# YouTube Comments Scraper for Darija Analysis

## 1. Setup and Configuration
In this section, we:
- Import required libraries (pandas, googleapiclient, dotenv)
- Load environment variables for API authentication


In [1]:
import os
from dotenv import load_dotenv
from googleapiclient.discovery import  build
import pandas as pd
load_dotenv()


True

## 2. Data Collection Functions
Here we define:
- Function to fetch top-level comments from YouTube videos


In [2]:
def get_top_comments(video_link):
    API_KEY = os.environ['YTKEY']
    os.environ["OAUTHLIB_INSECURE_TRANSPORT"] = "1"
    VIDEO_ID = video_link.split("v=")[1].split("&")[0]

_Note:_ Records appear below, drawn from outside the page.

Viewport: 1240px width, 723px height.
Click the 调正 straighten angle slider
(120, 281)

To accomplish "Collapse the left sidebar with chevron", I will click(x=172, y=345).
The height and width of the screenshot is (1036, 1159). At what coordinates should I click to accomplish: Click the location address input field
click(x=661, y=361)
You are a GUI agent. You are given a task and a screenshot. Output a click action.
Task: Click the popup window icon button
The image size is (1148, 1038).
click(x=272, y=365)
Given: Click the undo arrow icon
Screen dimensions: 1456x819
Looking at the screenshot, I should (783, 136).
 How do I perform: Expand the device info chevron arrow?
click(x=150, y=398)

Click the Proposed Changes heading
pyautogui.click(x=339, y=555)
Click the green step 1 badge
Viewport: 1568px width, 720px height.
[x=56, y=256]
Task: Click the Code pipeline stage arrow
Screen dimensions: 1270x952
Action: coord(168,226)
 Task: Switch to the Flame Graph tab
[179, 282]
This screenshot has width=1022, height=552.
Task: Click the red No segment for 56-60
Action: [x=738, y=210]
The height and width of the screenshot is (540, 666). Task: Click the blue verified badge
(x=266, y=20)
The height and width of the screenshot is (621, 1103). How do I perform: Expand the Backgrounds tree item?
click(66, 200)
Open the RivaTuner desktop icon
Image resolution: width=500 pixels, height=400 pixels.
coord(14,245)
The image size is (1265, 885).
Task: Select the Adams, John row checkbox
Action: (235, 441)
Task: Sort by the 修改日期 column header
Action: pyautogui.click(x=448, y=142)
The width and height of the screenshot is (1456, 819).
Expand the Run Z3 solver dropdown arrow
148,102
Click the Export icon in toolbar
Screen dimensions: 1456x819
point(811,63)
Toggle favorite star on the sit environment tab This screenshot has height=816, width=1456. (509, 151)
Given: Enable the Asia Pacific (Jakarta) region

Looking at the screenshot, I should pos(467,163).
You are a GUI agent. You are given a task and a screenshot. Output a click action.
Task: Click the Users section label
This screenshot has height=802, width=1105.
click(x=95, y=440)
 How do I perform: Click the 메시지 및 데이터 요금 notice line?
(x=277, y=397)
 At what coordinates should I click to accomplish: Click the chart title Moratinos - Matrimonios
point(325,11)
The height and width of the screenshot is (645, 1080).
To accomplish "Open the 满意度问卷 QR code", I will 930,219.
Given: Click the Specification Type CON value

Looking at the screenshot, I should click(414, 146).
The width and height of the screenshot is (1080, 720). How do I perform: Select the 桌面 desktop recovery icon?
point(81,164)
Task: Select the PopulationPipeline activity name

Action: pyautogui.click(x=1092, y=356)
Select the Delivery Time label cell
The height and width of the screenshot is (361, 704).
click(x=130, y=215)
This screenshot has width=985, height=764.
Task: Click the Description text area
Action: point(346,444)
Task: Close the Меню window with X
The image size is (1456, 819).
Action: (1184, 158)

    youtube = build("youtube", "v3", developerKey=API_KEY)

    request = youtube.commentThreads().list(
        part="snippet",
        videoId=VIDEO_ID,
        maxResults=100,
    )
    response = request.execute()

    comments = [
        item["snippet"]["topLevelComment"]["snippet"]["textDisplay"]
        for item in response["items"][1:]
    ]
    print(len(comments), "newest comments fetched")
        
    return pd.DataFrame(comments, columns=["text"])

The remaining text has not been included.